Effect of Oliceridine Analgesia on Postoperative Nause and Vomiting

Overview

Postoperative nausea and vomiting (PONV) is common after surgery and impede rapid recovery after surgery. Patients who undergo laparoscopic colorectal surgery are more likely to develop PONV due to the pneumoperitoneum, interruption of gastrointestinal system, delay of oral feeding, and nasogastric catheterization, as well as postoperative opioid analgesic requirement to control acute pain. Oliceridine is a novel selective μ-opioid agonist. It stimulates G protein signalling but is markedly less potent than morphine for β-arrestin recruitment; the latter contributes to opioid-related adverse events including PONV. It is postulated that G protein-biased agonists may deliver effective analgesia with fewer opioid-related adverse events. This randomized trial aimed to investigate whether oliceridine for patient-controlled analgesia can decrease the incidence of PONV in patients recovering from laparoscopic colorectal surgery.

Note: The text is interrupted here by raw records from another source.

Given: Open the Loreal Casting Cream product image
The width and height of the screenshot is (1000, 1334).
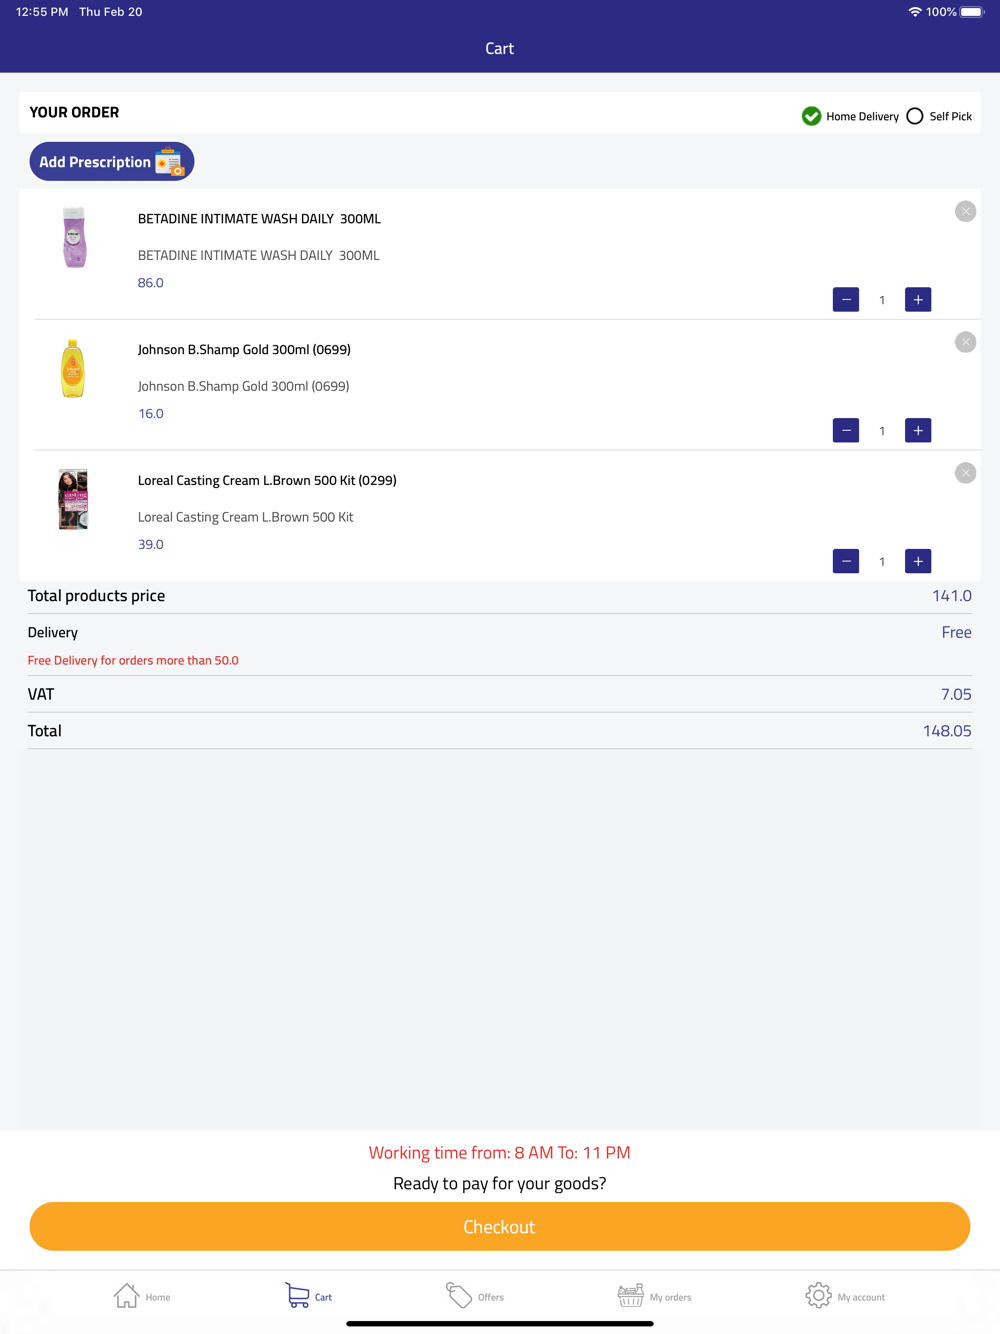Looking at the screenshot, I should click(x=73, y=499).
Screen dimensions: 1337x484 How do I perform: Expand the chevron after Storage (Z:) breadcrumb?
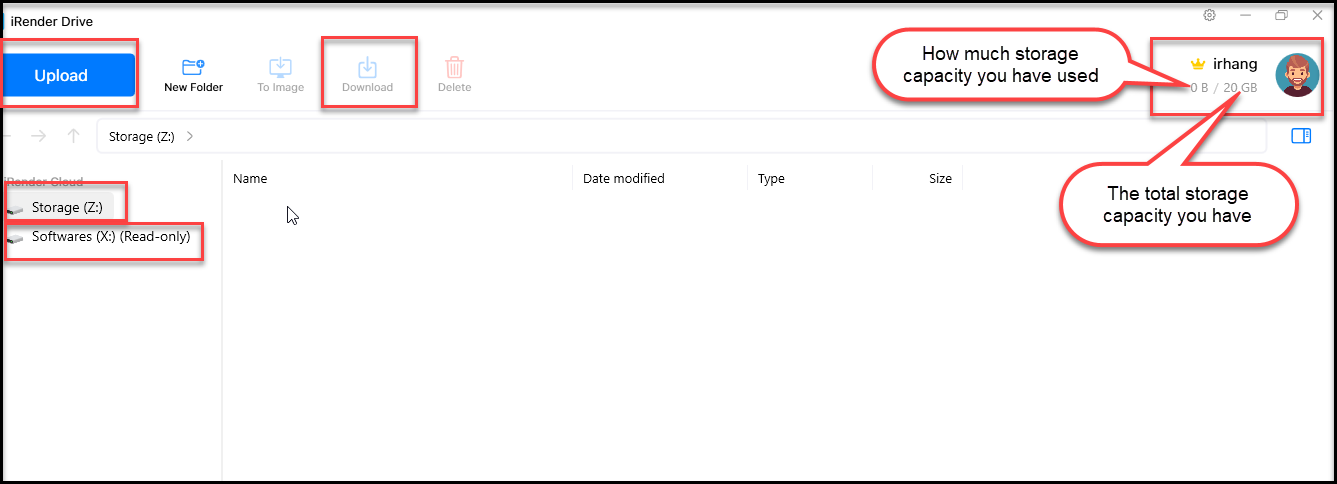190,136
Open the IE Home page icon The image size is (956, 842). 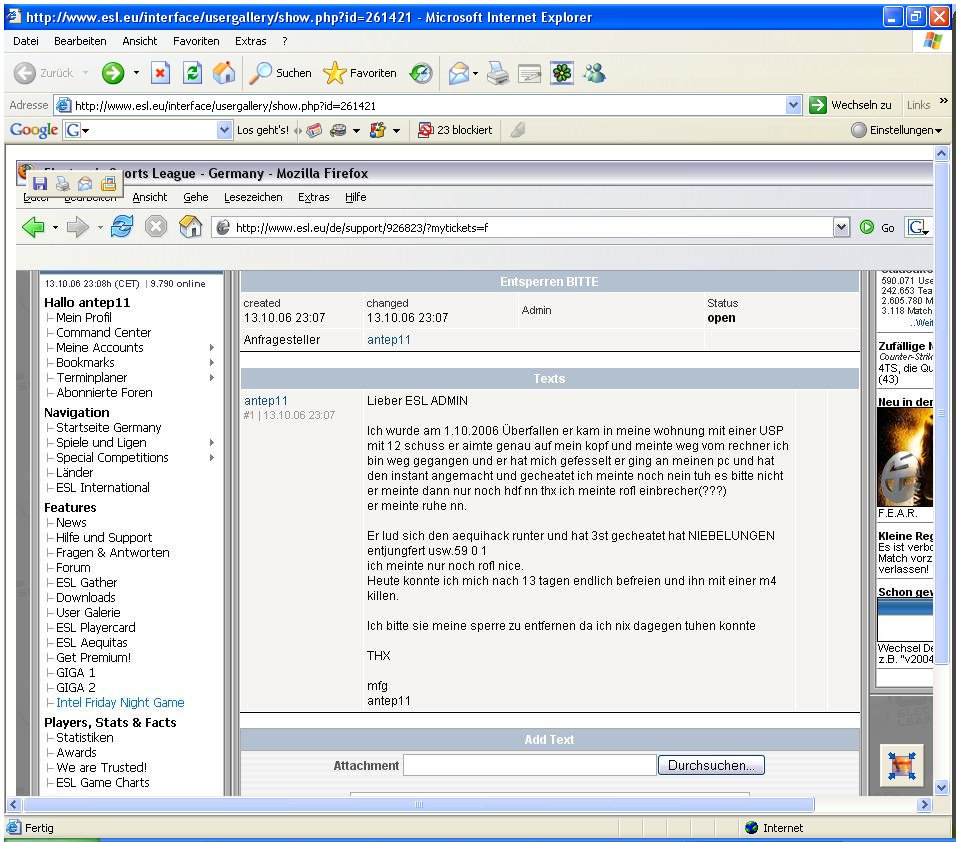[x=224, y=73]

Postoperative nausea and vomiting (PONV) is a common adverse event after surgery. A retrospective study found that PONV occurred in 14.4% of enrolled 106860 patients. The reported incidences in prospective studies varied between 25.5% to 33.3%. Certain types of laparoscopic surgery are associated with an increased risk of PONV, including bariatric surgery, gynecological surgery, and cholecystectomy. PONV can lead to dehydration and electrolyte imbalances, delay early ambulation, impede rapid recovery after surgery, decrease patients' satisfactory, and potentially prolong hospital stay and increase cost. Opioids are commonly used during the perioperative period and are associated with increased PONV. Conventional opioids such as morphine and sufentanil activate both the G protein and β-arrestin pathways; the latter approach contributes to opioid-related PONV through multiple mechanisms, such as enhanced vestibular sensitivity, direct effects on the chemoreceptor trigger zone, and delayed gastric emptying. Oliceridine is a novel selective μ-opioid agonist. It stimulates G protein signalling but is markedly less potent than morphine for β-arrestin recruitment. It is therefore postulated that G protein-biased agonists may deliver effective analgesia with fewer opioid-related PONV. Previous studies in patients with moderate-to-severe pain following orthopaedic surgery-bunionectomy or plastic surgery-abdominoplasty showed that oliceridine provided an excellent analgesic efficacy compared with morphine and placebo. The analgesic efficiency of 0.35 mg or 0.5 mg oliceridine was equal to 1 mg morphine. However, the rate of PONV was significantly lower in patients given oliceridine than in those given morphine. Patients who undergo laparoscopic colorectal surgery are more likely to develop PONV due to the pneumoperitoneum, interruption of gastrointestinal system, delay of oral feeding, and nasogastric catheterization, as well as postoperative opioid analgesia to control pain. Thus, selective μ-opioid agonist might be more suitable for postoperative analgesia for these patients. This randomized trial aimed to investigate whether oliceridine compared with morphine for postoperative analgesia can decrease the incidence of PONV in patients after laparoscopic colorectal surgery.